La mattina passa nel dolce far niente per prepararsi al lavoro del pomeriggio. È ben raro che sia accaduto qualche cosa da quando si videro ieri, ed è ben raro che il nuovo giorno possa alterare lo statu quo. Il loro viso è improntato alla più grande calma ed una pace arcadica governa la loro vita. Tuttavia tanta calma vive sopra un vulcano, come l'estate che rallegra il Vesuvio laggiù nella bruma. Di tanto in tanto il tuono rimbomba nel largo petto di Timberio Pagano quando il peloso guardiano nero dell'Hòtel Quisisana gli si avvicina troppo. Seduti ognuno ad un lato della farmacia, i due quadrupedi assistenti dei due medici rivali si guardano di sottecchi, e molto spesso i due cani di Don Niccolino e di Don Ciccillo (il nuovo barbiere) si azzuffano buttando all'aria ciuffi di peli strappati. Tuttavia tutto si dimentica presto e le ore passano in ritmica monotonia come le brevi onde che battono contro il bagno del vecchio imperatore. Guardano le ragazze mentre passano portando sul capo enormi pezzi di tufo, come le cariatidi dell'Erecteum: guardano i pescatori della marina che vengono a vedere la pesca della notte. Triglie dorate e grandi sgombri, o molluschi dalle conchiglie di vivaci colori, e, forse, qualche vecchia anfora romana coperta di coralli tirata su dalle reti profonde da palamido fuori dalla sua nicchia millenaria nel fondo del mare.

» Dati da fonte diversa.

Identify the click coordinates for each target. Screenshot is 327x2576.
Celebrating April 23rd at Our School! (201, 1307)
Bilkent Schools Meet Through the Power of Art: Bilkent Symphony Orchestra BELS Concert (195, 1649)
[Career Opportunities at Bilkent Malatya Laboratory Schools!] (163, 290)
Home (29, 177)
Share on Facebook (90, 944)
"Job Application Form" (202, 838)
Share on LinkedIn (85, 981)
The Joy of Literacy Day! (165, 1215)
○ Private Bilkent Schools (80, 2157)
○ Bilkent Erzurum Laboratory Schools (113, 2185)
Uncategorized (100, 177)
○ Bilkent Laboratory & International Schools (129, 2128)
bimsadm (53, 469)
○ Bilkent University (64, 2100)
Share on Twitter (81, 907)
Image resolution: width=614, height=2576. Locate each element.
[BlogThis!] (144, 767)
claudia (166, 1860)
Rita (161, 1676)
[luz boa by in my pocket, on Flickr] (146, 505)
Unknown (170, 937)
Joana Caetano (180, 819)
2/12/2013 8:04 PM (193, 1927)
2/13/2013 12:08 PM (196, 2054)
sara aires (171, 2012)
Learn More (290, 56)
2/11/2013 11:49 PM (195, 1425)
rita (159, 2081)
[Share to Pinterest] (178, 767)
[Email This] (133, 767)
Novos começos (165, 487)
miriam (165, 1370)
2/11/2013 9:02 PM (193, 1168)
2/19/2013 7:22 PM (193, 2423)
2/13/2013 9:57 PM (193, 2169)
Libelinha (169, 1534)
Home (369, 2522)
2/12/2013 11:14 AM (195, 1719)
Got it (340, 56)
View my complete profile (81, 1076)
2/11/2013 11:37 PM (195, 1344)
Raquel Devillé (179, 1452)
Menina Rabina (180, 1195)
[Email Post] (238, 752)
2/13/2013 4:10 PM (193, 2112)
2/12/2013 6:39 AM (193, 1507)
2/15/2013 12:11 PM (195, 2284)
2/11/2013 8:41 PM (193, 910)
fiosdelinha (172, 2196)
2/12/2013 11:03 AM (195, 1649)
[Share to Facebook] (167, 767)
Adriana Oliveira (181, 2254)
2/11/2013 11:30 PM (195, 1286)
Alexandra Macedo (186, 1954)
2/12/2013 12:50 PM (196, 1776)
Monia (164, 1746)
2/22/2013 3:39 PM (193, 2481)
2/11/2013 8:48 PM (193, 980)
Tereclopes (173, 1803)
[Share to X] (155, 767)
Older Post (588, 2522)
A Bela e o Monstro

Qualche volta vogliono muoversi un poco e si spingono fino al principio della strada di Anacapri a guardare con occhi attoniti il traffico delle stalle dove gruppi di forestieri attendono impazienti mentre le selle vengono poste sui dorsi sanguinanti degli asinelli, e i morsi rugginosi vengono messi nelle loro bocche martoriate. «Aaaah! aaah! avanti!». Via dunque, asinelli, via per Monte Solaro, un'arrampicata di un'ora e mezzo con gli allegri turisti. Sì, la strada è bella, sulla costa della montagna, coperta di mirtilli e saggine. La vista si allarga sempre più. «Aaaaah! aaaah!». Ancora una salita ed ecco i vigneti e gli oliveti sotto di voi, e lassù sopra il vostro capo le rocce scoscese dominanti selvagge come sulla Via Mala delle Alpi; e il castello mezzo rovinato di Barbarossa che sta appiccicato lassù sull'orlo del precipizio.